As wildfires ravage the West Coast, we’re helping shelters and rescue groups care for the animal victims.
Saving Grace Pet Adoption Center
We’ve sent a Disaster Fund grant to Saving Grace Pet Adoption Center in Roseburg, OR, which is taking in pets belonging to locals forced by the Archie Creek Fire to evacuate.
“Douglas County, along with the entire state of Oregon, is dealing with wildfires on a scale we’ve never seen before,” says Executive Director Megan Gram. “We currently have two wildfires causing level-three go-now evacuations for about 3,000 local residents. The fire which is impacting us most is the Archie Creek Fire. It is currently burning at 121,000 acres and is about 10% contained.”
The shelter is also offering free pet food and crates for residents in need. “We are now starting to see strays who we assume were left behind by owners who did not have time to get them out,” Gram says. “We believe we will see more and more strays, whom we hope to be able to reunite with their owners in the coming weeks. We are reaching out to other counties in our area to see how we can help as we have additional space available to take in more animals as needed.
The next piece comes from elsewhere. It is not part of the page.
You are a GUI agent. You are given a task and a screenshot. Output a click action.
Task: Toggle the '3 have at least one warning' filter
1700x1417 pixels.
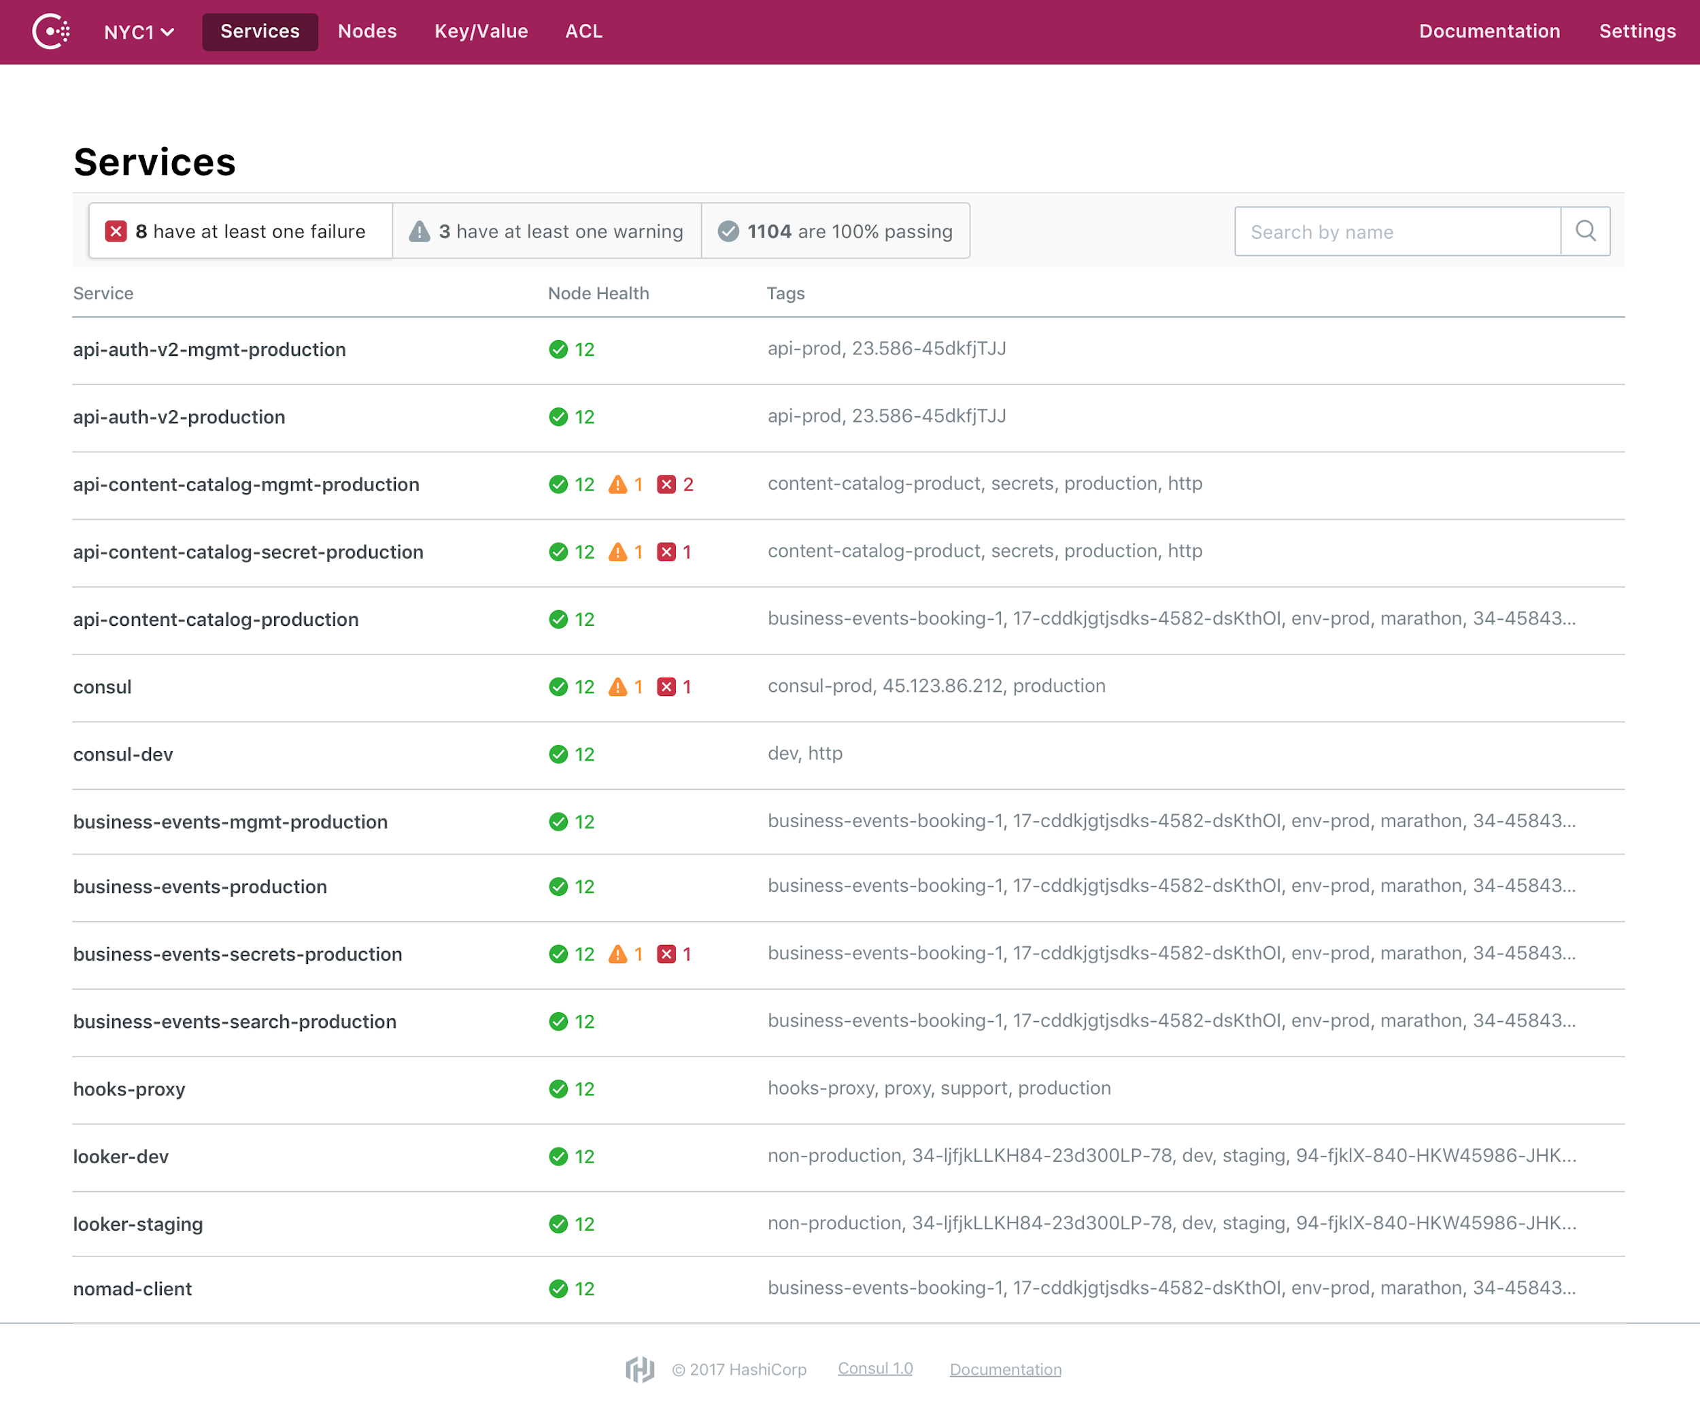point(546,231)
We are currently caring for 43 evacuated pets on top of our existing shelter population.”
Petfinder Foundation grant funds will be used to provide care for displaced pets as well as strays who may have injuries sustained from the fires.
We’ve granted additional disaster funds to Sanctuary One in Jacksonville, OR, where the Almeda and Obenchain fires have caused massive evacuations of both animals and people.
“We have taken in more dogs from our county shelter (four are being officially signed over to us and two will be held as fosters for the county),” says Executive Director Megan Flowers. “We are also working with our local law-enforcement community to help rescue farm animals in evacuation sites.”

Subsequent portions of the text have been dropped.